Extract visible/rendered Text from HTML

AStelzner · May 12, 2025, 2:38pm

Hello,

currently we extract (visible/rendered) text from attached HTML file (like the text when you load the HTML into a browser) with following code:

var htmlLoadOptions = new HtmlLoadOptions
{
PageLayoutOption = HtmlPageLayoutOption.ScaleToPageWidth
};
using (var pdfDocument = new Document(HtmlFile, htmlLoadOptions))
{
var textAbsorber = new TextAbsorber();
pdfDocument.Pages.Accept(textAbsorber);
return new StringBuilder(textAbsorber.Text);
}

With attached file, a exception (see also attached screenshot) will be thrown (but delayed), which cannot be catched:

System.ObjectDisposedException
bei System.Threading.CancellationTokenSource.ThrowObjectDisposedException()
bei #=z9x_fmliPZS6WYVDrqbMcKbg=+#=zeZvdCM9$OZO$R26MQg==.#=zD3$O$CJn_lkvKVtqxg==(System.Object)
bei System.Threading.ExecutionContext.RunInternal(System.Threading.ExecutionContext, System.Threading.ContextCallback, System.Object, Boolean)
bei System.Threading.ExecutionContext.Run(System.Threading.ExecutionContext, System.Threading.ContextCallback, System.Object, Boolean)
bei System.Threading.TimerQueueTimer.CallCallback()
bei System.Threading.TimerQueueTimer.Fire()
bei System.Threading.TimerQueue.FireNextTimers()

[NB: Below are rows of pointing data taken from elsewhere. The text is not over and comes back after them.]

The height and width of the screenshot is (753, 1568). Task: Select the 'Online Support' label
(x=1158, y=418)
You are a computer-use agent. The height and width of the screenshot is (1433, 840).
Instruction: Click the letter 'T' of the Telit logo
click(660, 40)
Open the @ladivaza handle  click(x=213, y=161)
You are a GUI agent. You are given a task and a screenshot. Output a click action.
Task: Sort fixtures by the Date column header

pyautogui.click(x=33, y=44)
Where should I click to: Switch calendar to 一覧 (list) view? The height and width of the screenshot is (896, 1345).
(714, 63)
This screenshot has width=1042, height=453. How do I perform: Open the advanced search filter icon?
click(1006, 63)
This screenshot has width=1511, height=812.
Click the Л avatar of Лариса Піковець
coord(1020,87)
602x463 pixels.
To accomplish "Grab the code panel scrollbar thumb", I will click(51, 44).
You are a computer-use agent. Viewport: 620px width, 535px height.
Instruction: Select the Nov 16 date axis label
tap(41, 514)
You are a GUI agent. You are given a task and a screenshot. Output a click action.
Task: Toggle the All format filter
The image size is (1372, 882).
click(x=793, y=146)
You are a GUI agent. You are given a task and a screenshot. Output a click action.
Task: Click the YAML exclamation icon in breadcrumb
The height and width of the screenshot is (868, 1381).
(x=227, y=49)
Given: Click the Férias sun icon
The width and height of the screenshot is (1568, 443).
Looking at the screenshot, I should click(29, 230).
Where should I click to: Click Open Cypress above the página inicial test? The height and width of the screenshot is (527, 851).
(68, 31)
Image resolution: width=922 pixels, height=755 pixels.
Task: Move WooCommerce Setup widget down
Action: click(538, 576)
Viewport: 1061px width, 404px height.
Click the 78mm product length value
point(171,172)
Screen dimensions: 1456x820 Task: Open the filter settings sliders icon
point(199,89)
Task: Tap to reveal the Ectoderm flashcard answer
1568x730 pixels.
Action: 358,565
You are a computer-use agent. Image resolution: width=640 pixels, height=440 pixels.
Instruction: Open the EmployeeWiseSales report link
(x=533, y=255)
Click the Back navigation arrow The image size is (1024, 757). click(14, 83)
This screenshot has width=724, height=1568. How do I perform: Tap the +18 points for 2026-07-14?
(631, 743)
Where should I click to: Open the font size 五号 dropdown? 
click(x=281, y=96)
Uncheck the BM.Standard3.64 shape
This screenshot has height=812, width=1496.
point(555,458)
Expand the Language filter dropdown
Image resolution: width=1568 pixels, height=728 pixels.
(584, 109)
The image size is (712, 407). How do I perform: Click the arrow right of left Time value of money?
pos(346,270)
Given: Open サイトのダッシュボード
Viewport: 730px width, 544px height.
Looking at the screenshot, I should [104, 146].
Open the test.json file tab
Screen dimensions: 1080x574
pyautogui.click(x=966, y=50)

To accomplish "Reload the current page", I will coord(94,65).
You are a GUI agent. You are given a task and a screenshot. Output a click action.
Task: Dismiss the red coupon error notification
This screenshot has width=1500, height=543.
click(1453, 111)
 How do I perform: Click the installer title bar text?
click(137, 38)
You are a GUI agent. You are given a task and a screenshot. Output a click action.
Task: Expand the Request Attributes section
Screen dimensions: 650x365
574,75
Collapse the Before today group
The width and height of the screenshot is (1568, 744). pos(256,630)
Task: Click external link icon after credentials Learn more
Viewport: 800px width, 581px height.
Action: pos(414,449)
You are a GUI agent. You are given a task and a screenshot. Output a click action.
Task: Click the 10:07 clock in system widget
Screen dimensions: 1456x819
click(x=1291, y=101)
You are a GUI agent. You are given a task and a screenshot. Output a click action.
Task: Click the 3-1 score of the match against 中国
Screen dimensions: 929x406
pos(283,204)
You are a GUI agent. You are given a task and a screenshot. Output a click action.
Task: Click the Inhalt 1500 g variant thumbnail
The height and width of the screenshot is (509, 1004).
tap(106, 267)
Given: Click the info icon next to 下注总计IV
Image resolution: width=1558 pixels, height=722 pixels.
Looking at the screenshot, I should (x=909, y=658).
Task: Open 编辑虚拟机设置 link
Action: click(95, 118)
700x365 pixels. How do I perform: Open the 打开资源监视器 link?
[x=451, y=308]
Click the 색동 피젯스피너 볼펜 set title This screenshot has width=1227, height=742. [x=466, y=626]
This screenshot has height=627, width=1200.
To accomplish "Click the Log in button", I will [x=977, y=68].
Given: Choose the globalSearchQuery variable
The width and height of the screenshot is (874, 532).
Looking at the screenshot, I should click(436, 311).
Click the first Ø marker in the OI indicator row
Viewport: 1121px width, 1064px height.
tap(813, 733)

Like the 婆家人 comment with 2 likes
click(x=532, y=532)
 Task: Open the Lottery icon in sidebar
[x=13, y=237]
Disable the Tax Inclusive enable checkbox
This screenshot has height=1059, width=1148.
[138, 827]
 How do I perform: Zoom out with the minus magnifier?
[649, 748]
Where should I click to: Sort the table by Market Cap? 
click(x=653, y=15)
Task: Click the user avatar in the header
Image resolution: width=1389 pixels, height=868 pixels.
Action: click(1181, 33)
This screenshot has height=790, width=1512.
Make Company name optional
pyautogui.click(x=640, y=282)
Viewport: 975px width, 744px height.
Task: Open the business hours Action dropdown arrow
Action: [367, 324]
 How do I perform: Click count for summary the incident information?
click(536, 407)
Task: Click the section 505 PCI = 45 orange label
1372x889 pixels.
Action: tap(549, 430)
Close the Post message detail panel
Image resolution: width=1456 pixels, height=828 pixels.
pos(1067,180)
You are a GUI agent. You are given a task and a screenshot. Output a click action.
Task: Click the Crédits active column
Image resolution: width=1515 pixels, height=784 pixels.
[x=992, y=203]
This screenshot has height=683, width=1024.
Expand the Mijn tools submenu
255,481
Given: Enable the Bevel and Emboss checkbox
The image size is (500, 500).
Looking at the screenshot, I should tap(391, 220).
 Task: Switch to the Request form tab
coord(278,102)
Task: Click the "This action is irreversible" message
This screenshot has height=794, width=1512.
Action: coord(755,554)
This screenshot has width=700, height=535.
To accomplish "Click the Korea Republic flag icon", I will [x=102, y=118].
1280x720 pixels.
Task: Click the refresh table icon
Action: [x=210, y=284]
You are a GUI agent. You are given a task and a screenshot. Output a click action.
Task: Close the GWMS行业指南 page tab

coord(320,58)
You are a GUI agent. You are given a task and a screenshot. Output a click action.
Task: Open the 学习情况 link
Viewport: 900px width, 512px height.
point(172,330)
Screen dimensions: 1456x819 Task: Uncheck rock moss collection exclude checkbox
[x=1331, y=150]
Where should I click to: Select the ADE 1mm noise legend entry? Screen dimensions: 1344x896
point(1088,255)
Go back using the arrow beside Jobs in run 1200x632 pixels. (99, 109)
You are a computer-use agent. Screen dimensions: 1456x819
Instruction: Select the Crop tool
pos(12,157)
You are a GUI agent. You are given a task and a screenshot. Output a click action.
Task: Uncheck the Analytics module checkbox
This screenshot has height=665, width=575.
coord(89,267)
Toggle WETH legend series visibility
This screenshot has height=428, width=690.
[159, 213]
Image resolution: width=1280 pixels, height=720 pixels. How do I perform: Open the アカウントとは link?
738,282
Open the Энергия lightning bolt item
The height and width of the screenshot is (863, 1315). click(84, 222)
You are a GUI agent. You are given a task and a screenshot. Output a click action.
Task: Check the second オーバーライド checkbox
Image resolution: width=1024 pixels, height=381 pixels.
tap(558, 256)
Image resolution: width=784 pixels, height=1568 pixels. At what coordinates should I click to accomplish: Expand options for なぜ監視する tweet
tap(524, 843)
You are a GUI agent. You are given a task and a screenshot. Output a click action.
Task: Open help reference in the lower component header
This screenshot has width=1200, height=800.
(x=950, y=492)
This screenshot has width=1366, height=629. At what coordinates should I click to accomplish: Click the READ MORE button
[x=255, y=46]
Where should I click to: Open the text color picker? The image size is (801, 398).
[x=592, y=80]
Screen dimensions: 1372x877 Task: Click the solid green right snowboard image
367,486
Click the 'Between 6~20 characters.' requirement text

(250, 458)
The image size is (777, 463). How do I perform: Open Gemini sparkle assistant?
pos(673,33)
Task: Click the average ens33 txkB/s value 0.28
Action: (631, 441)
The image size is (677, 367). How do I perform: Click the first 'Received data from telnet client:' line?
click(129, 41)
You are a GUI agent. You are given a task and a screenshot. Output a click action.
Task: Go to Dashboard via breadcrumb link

HtmlExtraction.zip (35,7 KB)

Screenshot 2025-05-12 163802.png (26,2 KB)

Kind regards,
Andy

asad.ali · May 12, 2025, 10:13pm

@AStelzner

We are checking it and will get back to you shortly.

asad.ali · May 13, 2025, 8:08pm

@AStelzner

Can you please share which version of the API have you used and what OS you are working in?

AStelzner · May 14, 2025, 5:58am

Versions see attachment
2025-05-14 07_55_40-C__dev_komXwork_Dev_LivingData.KomX_src_Runtime – Datei-Explorer.png (3,0 KB)

We work with Windows 11 Enterprise, 24H2, Build 26100.3775

Regards,
Andy

asad.ali · May 14, 2025, 6:13pm

@AStelzner

While testing the scenario with 25.4 version of the API, we did not notice any issues in our environment. Can you please try using the latest version and let us know if you still face any exceptions?

AStelzner · May 15, 2025, 9:12am

With version 25.4 ist works fine, thanks

asad.ali · May 15, 2025, 7:14pm

@AStelzner

Its nice to know that things started working for you. Please keep using the API and feel free to create a new topic in case you face any issues.